Transcribe the entries that come next exactly, but not the pictures they contain.

*** Opening RECORDS FOR THE EXERCISE ***

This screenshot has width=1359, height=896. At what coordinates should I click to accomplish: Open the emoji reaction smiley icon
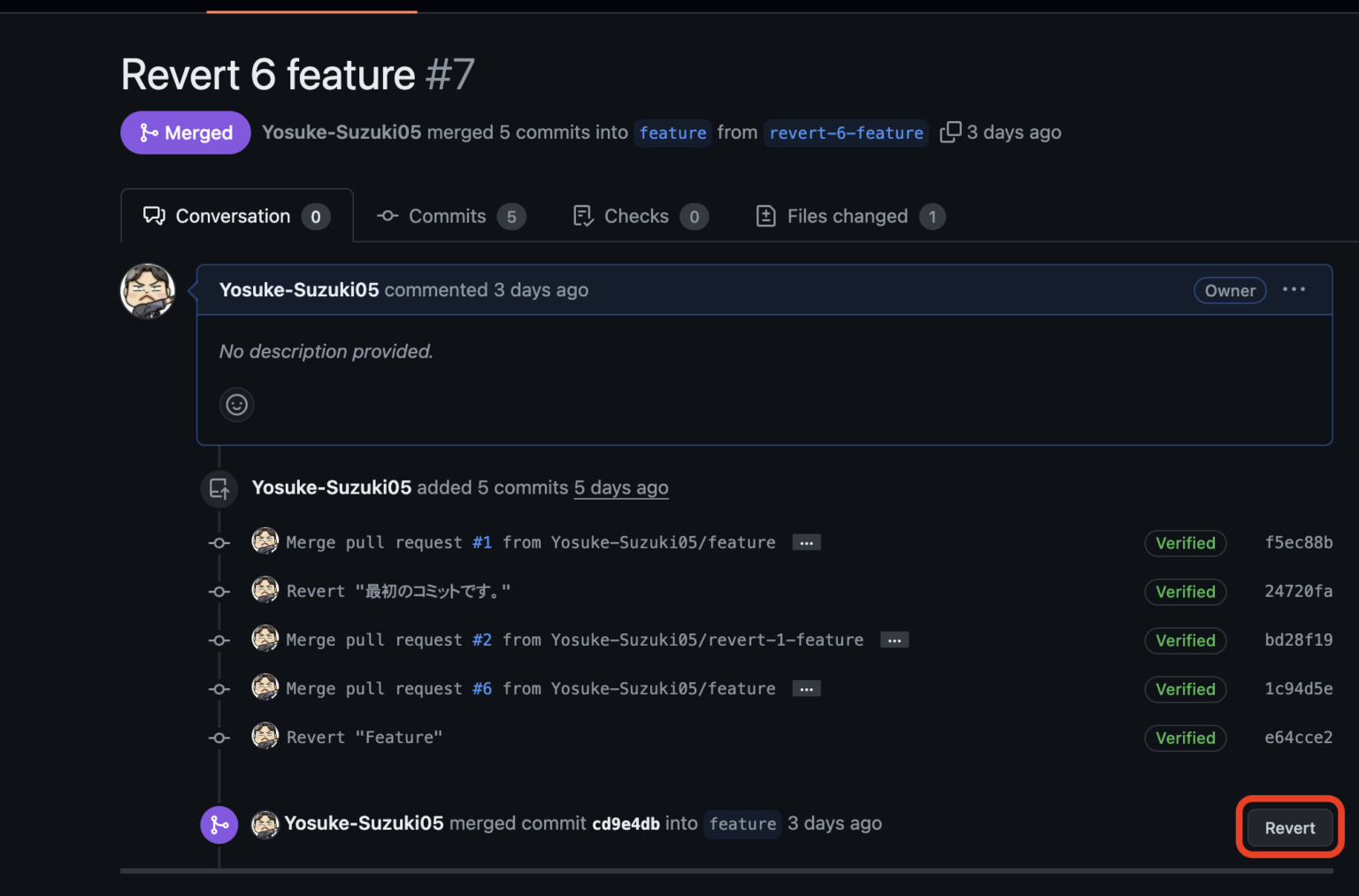tap(236, 404)
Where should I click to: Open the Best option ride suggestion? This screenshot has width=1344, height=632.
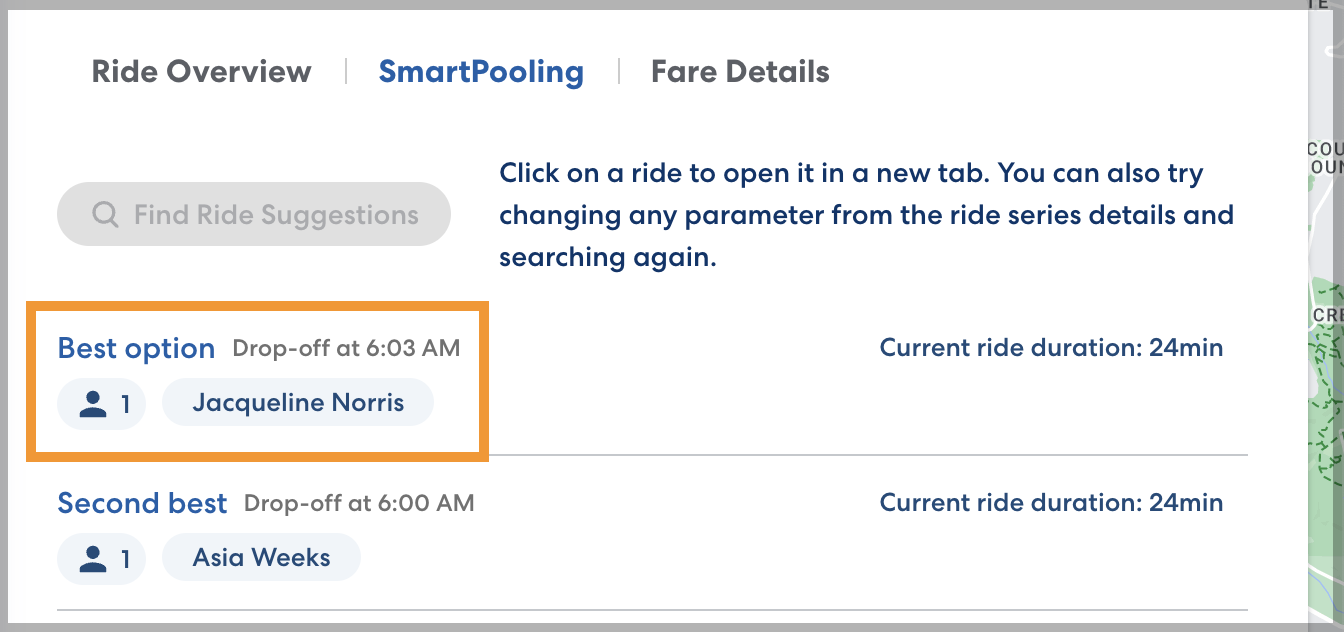pyautogui.click(x=136, y=348)
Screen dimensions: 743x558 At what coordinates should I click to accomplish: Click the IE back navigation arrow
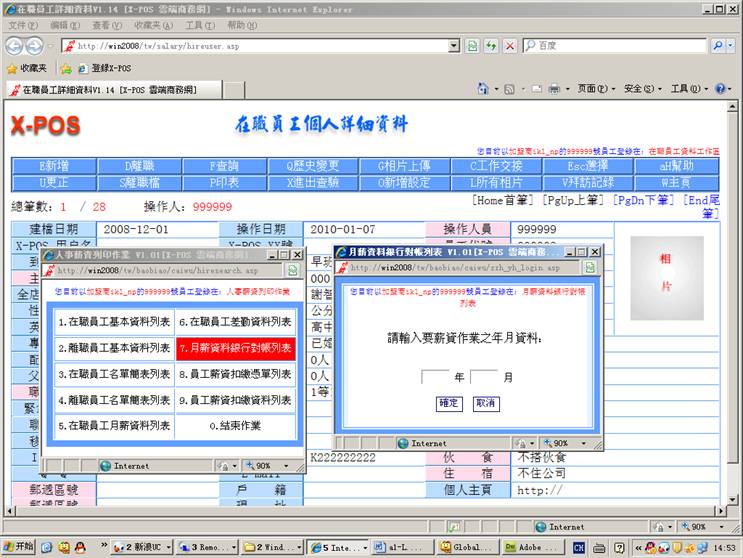click(14, 46)
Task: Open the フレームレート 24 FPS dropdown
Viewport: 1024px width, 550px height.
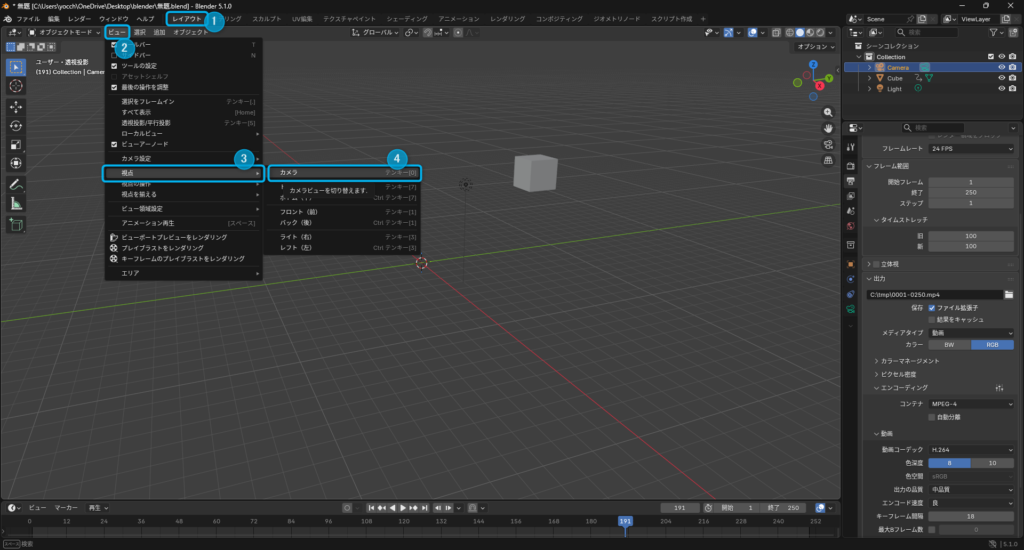Action: 970,149
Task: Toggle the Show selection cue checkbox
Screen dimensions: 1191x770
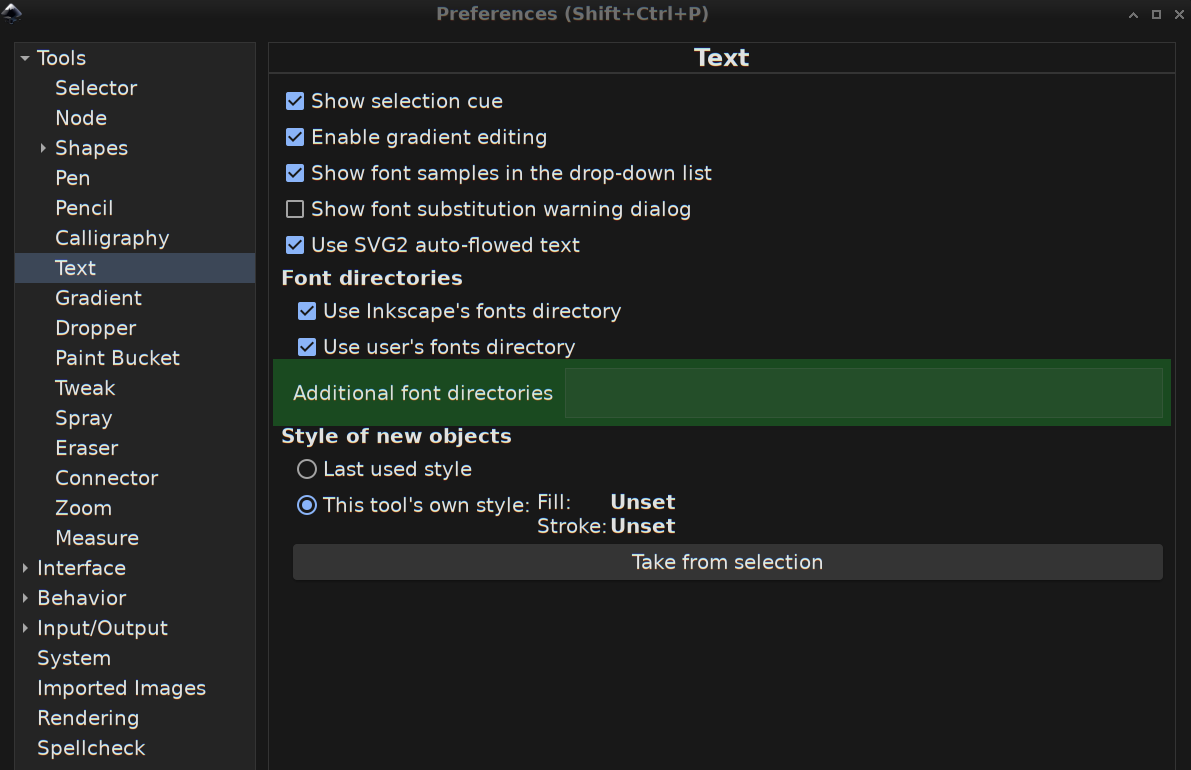Action: click(x=295, y=101)
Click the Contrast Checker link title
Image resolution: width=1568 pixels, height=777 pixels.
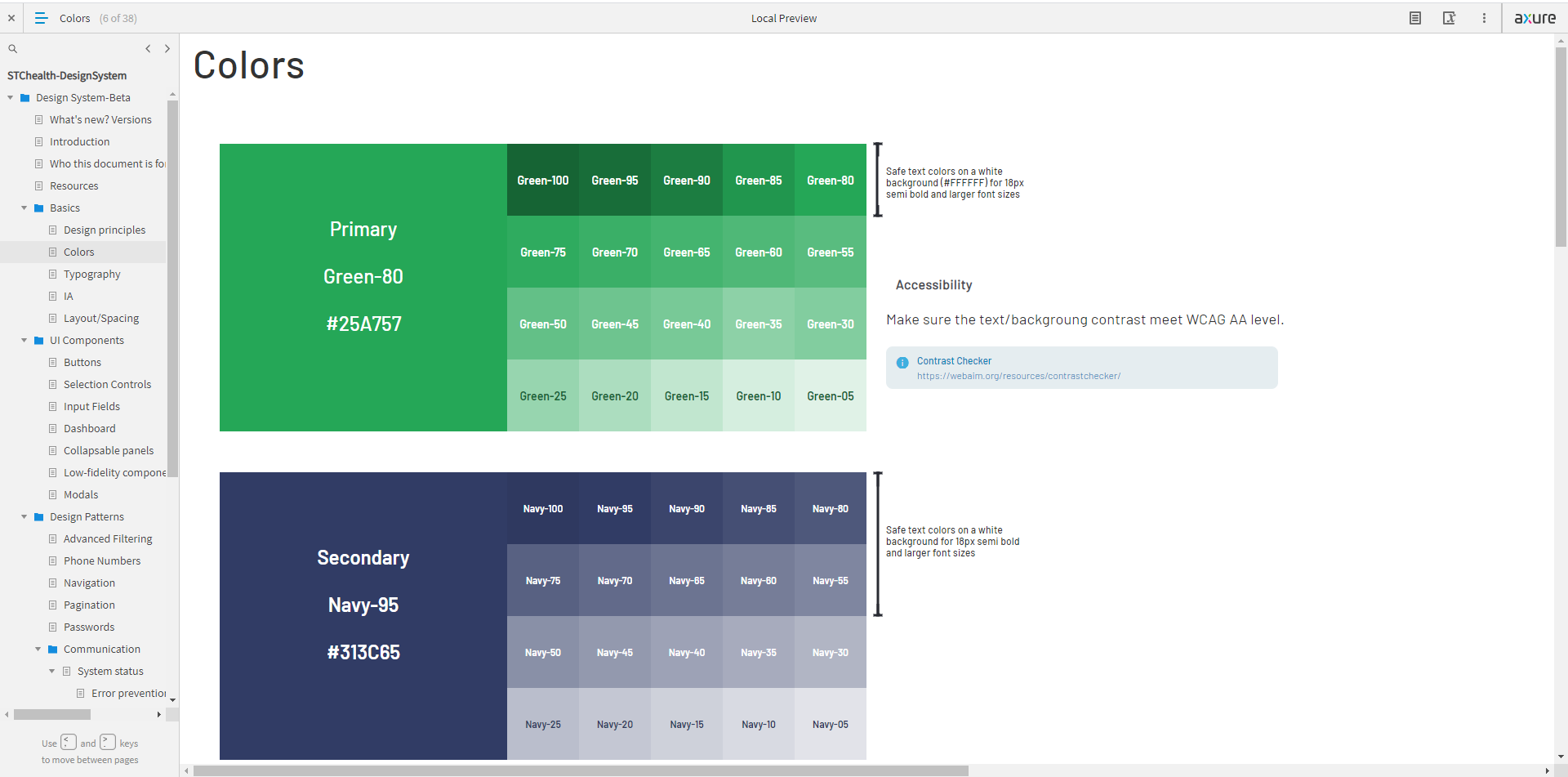coord(954,361)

*** Closing RECORDS FOR THE EXERCISE ***

TASK SOLUTION.
This screenshot has width=1359, height=896. At what coordinates should I click to accomplish: Open the emoji reaction smiley icon
tap(236, 404)
Where should I click to: Open the Best option ride suggestion? This screenshot has width=1344, height=632.
pyautogui.click(x=136, y=348)
Screen dimensions: 743x558 At what coordinates should I click to accomplish: Click the IE back navigation arrow
click(14, 46)
Task: Open the フレームレート 24 FPS dropdown
Viewport: 1024px width, 550px height.
Action: 970,149
Task: Toggle the Show selection cue checkbox
Screen dimensions: 1191x770
Action: click(x=295, y=101)
Click the Contrast Checker link title
Image resolution: width=1568 pixels, height=777 pixels.
coord(954,361)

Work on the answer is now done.